At a glance, the cautious behaviour of Western banks might seem prudent. After all, shareholders demand risk-adjusted returns, not geopolitical adventurism. But there is a moral hazard in this retreat. By abandoning fragile states at their most vulnerable, the West cedes not just market share but political leverage. And when authoritarian creditors fill the void, they do so with strings attached.

The irony, of course, is that Western governments often preach resilience, aid, and reconstruction, while the banks they oversee do the opposite. Development rhetoric rings hollow when backed by a credit crunch. This inconsistency between public policy and private capital undermines the credibility of Western engagement. It also reinforces the perception—common in the Global South—that the West’s commitment to development evaporates the moment things turn ugly.

The report hints at this contradiction but does not dwell on it. It remains a work of technical economics, not geopolitical lament. Yet the authors cannot avoid drawing attention to the risks of uncoordinated responses. The fragmented nature of global finance, they suggest, may amplify instability rather than contain it.

A Call for Coherence

What, then, is to be done? The ECB paper stops short of offering prescriptions, but the policy implications are hard to ignore. If Western states wish to retain influence in conflict-prone regions, they must find ways to align public objectives with private incentives. This might mean providing credit guarantees, creating war risk insurance schemes, or mobilising development finance institutions to crowd in private capital.

It could also require a rethinking of sanctions strategy. While financial pressure remains a vital tool of statecraft, its unintended consequences—especially when unilateral—must be weighed carefully. Blanket divestment often leaves vacuums that authoritarian regimes are only too happy to fill.

Finally, the West must come to terms with the fact that capital does not flow in a vacuum. It flows through ideological filters, geopolitical calculations, and domestic political constraints. If the institutions of liberal capitalism hope to outcompete their authoritarian rivals, they must demonstrate not just efficiency, but resilience and commitment—even in the face of conflict.

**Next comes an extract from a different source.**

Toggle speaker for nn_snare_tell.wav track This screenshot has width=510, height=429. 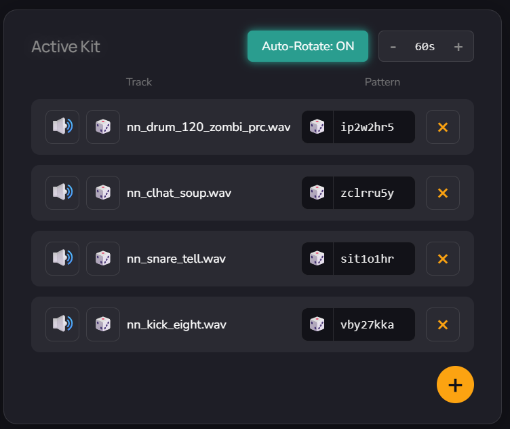point(62,259)
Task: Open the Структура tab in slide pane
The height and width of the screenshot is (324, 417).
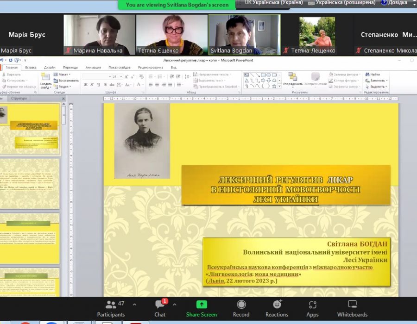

Conflict, Capital, and the Contest for the Global South

The ECB’s Violent conflict and cross-border lending report deserves wider attention than it will likely receive. Beneath its econometric regressions lies a profound diagnosis of the changing nature of global power. Western banks are not just leaving war zones; they are leaving the field open for competitors whose capital is less burdened by scruples.

That may be good business. But it is poor strategy. If the West continues to treat conflict-affected regions as financial contagions to be contained rather than partners to be supported, it should not be surprised when influence shifts accordingly. Money, like nature, abhors a vacuum—and today, the vacuum is being filled from the East.